Sugar Blues ties together an incredible number of diseases and plagues that can be traced to diets that have been dominated by sugar and starch while excluding fresh fruits and vegetables. Scurvy became a well-known plague of sailors as early as 1516 when hundreds were dying from this dreaded disease on ships. Armies and navies from all around the world became afflicted and died in large numbers from scurvy for more than 400 years before 20th Century medical science discovered this was a disease caused by bad diet. It wasn't just the lack of nutritious foods that caused scurvy. It was the combination of the lack of nutritious foods plus sugar, which robbed nutrition from the body. For example, Dufty's historical research finds that rations of the 18th Century Royal Navy, plagued by scurvy, included items such as "Water gruel sweetened with sugar in the morning... puddings, boiled biscuits with sugar." Likewise, outbreaks of beriberi became prevalent when cultures living off of brown rice had their diets changed to white rice and sugar.

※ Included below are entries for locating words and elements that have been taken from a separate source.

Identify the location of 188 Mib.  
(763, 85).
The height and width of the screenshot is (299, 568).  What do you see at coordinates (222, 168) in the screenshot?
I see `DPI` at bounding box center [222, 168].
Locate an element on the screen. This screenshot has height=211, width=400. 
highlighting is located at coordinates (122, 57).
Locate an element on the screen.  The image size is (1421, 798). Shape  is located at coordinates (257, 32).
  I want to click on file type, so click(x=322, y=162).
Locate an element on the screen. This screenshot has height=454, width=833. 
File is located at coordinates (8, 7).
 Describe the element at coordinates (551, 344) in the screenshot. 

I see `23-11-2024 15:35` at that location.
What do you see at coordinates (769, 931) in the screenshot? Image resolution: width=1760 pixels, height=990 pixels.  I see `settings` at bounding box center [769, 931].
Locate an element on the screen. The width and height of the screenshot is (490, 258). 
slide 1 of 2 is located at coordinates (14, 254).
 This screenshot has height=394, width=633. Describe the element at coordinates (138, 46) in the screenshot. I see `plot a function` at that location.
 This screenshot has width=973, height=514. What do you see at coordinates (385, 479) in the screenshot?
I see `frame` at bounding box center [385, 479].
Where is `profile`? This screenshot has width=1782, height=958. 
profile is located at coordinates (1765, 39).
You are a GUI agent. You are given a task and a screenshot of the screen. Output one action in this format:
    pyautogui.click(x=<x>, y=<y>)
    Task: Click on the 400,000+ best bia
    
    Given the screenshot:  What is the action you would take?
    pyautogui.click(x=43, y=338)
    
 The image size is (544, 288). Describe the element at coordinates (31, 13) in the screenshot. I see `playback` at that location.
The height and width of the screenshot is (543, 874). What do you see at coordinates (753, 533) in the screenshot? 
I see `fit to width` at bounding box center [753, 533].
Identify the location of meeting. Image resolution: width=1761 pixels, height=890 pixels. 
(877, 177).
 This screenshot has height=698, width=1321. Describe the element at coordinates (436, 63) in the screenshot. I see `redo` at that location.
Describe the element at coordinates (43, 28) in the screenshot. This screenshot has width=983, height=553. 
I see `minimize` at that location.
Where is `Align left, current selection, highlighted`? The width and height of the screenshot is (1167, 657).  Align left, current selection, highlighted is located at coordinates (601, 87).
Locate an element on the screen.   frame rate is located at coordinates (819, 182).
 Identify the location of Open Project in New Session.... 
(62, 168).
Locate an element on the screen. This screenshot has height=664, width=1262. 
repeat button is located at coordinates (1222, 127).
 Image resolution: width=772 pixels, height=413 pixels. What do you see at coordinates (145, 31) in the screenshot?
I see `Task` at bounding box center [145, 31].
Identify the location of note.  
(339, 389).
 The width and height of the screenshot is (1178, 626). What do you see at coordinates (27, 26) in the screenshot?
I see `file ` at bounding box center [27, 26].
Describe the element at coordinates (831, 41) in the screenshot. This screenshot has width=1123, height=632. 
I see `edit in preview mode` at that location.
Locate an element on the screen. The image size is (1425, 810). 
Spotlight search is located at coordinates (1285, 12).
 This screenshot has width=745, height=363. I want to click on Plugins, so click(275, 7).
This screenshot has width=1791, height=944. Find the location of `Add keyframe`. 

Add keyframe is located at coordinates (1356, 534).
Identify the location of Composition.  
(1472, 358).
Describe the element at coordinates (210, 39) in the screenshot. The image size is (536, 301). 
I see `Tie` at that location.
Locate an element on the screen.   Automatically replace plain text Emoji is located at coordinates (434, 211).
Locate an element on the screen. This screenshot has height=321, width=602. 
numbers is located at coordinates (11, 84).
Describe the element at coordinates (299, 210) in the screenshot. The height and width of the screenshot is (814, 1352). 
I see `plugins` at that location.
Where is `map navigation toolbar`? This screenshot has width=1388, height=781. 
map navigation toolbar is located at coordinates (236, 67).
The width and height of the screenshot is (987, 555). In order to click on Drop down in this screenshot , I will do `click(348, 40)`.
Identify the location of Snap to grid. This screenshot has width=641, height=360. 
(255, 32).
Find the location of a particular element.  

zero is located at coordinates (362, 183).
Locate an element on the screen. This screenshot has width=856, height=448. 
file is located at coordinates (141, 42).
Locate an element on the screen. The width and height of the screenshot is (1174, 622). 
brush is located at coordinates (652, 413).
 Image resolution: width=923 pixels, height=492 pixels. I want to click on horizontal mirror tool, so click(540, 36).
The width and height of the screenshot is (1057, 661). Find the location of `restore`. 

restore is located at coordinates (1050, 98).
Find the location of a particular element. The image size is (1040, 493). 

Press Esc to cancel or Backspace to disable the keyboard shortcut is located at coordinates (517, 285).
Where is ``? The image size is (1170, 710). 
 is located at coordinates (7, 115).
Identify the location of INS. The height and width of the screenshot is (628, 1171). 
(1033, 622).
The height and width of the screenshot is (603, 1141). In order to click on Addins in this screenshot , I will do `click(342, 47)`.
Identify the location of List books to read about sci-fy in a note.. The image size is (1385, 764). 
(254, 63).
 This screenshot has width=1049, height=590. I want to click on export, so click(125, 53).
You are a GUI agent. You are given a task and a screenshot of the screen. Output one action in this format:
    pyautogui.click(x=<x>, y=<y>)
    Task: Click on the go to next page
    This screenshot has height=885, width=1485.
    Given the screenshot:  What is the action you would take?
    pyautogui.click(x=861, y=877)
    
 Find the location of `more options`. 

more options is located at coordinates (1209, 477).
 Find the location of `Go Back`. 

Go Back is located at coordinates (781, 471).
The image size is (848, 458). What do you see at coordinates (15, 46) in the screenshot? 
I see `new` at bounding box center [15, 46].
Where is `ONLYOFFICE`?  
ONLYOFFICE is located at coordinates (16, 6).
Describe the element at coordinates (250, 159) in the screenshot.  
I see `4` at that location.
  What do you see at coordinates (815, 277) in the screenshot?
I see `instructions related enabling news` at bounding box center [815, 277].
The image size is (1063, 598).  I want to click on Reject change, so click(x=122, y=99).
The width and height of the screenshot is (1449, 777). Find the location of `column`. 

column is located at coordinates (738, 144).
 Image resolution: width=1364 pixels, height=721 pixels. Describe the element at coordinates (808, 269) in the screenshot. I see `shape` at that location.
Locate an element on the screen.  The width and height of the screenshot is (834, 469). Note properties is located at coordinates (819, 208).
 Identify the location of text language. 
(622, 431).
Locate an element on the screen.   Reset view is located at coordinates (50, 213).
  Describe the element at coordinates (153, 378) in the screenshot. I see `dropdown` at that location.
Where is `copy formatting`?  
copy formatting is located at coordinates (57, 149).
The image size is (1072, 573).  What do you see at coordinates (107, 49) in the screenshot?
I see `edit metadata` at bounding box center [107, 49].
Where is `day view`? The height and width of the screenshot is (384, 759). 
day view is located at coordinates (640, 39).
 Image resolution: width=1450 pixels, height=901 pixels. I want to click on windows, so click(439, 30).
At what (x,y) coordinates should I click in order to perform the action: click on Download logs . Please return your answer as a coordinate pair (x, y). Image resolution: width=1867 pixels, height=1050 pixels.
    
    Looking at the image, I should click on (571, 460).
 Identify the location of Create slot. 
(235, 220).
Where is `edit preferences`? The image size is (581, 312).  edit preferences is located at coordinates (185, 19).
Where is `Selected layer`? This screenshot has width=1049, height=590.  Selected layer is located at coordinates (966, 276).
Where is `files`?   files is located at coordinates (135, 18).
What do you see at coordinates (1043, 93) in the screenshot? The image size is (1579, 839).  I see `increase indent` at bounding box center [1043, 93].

Today's commercial food processing and marketing giants still find it more profitable to stock and promote sugary and starchy foods with a long shelf life rather than perishable fresh foods that provide the nutrition we need. This can leave a child who is strongly influenced by TV food commercials with a diet that, despite the addition of modern synthetic vitamins, has many of the same deficiencies as the disease-causing food eaten by sailors several centuries ago.